*** READING PASSAGE
The agents operate under a shared Belief-Desire-Intention (BDI) and context-sharing model:

  • Beliefs: Known state of events, customer data, marketing performance
  • Desires: System-wide goals (maximize user satisfaction, increase event bookings)
  • Intentions: Active tasks or plans being executed (e.g., follow up with customer, propose itinerary)

#Agent Coordination System

Each agent knows:

  • What the other agents are doing
  • What has already been discussed with a user
  • How to escalate or coordinate actions (e.g., customer agent loops in business manager agent for high-value client)

#Memory Architecture

┌─────────────────────────────────────────┐
│           Shared Memory Store           │
├─────────────┬─────────────┬─────────────┤
│ User Context│ Event Data  │System Status│
└─────┬───────┴─────┬───────┴─────┬───────┘
      │             │             │
┌─────▼───────┐┌────▼────────┐┌───▼───────┐
│ Customer AI ││Business AI  ││ Tool AI   │
└─────┬───────┘└─────┬───────┘└─────┬─────┘
      │             │              │
      └─────────────┼──────────────┘
                    │
            ┌───────▼───────┐
            │   Payload CMS │
            └───────────────┘

#Integration with Current 5CRSE Implementation

This architecture builds upon the existing AI infrastructure in the 5CRSE platform, which already includes:

  • Provider-agnostic model selection through AIModelSelector
  • Multiple AI provider integrations (OpenAI, Anthropic, Hume)
  • Function calling capabilities through HumeAITools
  • Agent personality system with Customer Service and Business Manager roles

#Required Enhancements

To fully implement this architecture, the following enhancements are needed:

  1. Frontend Components for AI Interaction

    • Chat interface for Customer Service AI
    • Dashboard components for Business Manager AI
    • Feedback collection mechanisms for RLHF

  2. MCP Server Implementation

    • Tool registry setup
    • Function execution layer
    • Context sharing mechanisms

  3. Memory System

    • Shared belief state database
    • Context persistence across sessions
    • Inter-agent communication protocols

  4. RL Pipeline

    • Data collection infrastructure
    • Training pipeline for recommendation models
    • A/B testing framework for model improvements

#Implementation Roadmap

PhaseFocusTimelineKey Deliverables
1AI Frontend Components4 weeksCustomer chat interface, Business dashboard widgets
2MCP Server Implementation6 weeksTool registry, Function execution layer, API integrations
3Memory & Context System4 weeksShared database, Context persistence, Session management
4RL Pipeline Setup8 weeksData collection, Initial model training, Feedback mechanisms
5Production Deployment2 weeksIntegration testing, Performance optimization, Monitoring

#Metrics for Success

The AI agent architecture should be evaluated based on:

  1. Conversation Quality

    • Completion rate of booking flows
    • Reduction in human intervention requirements
    • Natural language understanding accuracy

  2. Business Impact

    • Conversion rate improvement
    • Average booking value increase
    • Customer satisfaction scores

  3. Technical Performance

    • Response latency
    • Tool execution success rate
    • System reliability and uptime

  4. Learning Effectiveness

    • Recommendation relevance improvement over time
    • Personalization accuracy
    • Adaptation to new event types and preferences

This architecture provides a comprehensive framework for implementing and evolving the AI capabilities of the 5CRSE platform, enabling increasingly sophisticated event planning assistance through natural conversation and intelligent recommendations.
******
*** EXCERPTED RECORDS
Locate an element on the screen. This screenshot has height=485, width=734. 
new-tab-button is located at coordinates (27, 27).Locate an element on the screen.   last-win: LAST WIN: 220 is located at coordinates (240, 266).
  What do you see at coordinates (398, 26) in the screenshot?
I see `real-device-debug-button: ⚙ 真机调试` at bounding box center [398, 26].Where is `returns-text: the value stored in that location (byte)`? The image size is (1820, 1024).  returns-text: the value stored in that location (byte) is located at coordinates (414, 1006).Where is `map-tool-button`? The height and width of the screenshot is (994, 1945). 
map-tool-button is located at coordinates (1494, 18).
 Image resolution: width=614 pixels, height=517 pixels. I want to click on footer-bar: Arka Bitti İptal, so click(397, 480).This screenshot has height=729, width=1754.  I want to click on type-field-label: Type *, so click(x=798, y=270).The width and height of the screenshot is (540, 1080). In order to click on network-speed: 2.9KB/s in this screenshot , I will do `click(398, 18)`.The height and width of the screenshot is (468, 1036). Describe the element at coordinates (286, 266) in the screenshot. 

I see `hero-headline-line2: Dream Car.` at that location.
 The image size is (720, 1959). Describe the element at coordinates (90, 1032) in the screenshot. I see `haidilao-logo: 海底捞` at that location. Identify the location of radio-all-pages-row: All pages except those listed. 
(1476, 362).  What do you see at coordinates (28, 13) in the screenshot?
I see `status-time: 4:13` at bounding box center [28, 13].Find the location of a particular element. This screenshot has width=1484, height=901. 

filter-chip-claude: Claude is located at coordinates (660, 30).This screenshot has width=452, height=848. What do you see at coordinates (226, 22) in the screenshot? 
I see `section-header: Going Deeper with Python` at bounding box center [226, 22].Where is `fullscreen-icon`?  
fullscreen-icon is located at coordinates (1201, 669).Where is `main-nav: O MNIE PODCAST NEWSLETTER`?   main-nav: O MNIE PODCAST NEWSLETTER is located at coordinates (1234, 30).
******
In one to three sentences, explain why, according to the architecture overview, the items under "Required Enhancements" are needed.

### TASK ANSWER
They are needed to fully implement the AI agent architecture for the 5CRSE platform. That architecture builds on AI infrastructure the platform already has. The enhancements are what must be added: frontend components for AI interaction, an MCP server implementation, a memory system, and an RL pipeline.